_Problem:_ Say how many of the lines below hold "Tennis", writing the number and nothing more.

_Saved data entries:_

***

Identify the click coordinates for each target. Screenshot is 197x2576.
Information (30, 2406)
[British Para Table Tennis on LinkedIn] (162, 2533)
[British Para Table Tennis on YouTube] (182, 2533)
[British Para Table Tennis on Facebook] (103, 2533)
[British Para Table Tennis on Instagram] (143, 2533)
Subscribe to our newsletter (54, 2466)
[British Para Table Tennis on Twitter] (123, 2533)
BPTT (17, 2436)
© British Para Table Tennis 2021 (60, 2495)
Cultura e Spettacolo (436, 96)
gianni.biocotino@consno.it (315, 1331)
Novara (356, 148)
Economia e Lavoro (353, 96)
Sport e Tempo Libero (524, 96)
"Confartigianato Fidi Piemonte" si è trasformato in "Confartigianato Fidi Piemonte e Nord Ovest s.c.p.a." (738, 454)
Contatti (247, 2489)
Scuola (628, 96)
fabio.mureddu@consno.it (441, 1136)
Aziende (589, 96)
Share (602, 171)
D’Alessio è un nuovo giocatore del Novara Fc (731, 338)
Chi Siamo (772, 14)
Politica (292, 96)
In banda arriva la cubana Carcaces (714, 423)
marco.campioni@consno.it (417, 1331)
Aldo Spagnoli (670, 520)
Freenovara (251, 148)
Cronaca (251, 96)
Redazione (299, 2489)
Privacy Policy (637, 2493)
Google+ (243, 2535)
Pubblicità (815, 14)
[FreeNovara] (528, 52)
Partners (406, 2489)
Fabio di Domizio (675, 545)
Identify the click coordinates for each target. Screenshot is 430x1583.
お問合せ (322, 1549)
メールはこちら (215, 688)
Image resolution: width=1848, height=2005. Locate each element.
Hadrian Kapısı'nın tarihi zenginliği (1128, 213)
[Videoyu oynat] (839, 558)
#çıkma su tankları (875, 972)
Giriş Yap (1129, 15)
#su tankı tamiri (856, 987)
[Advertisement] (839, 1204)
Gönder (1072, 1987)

***

_Output for this exercise:_ 6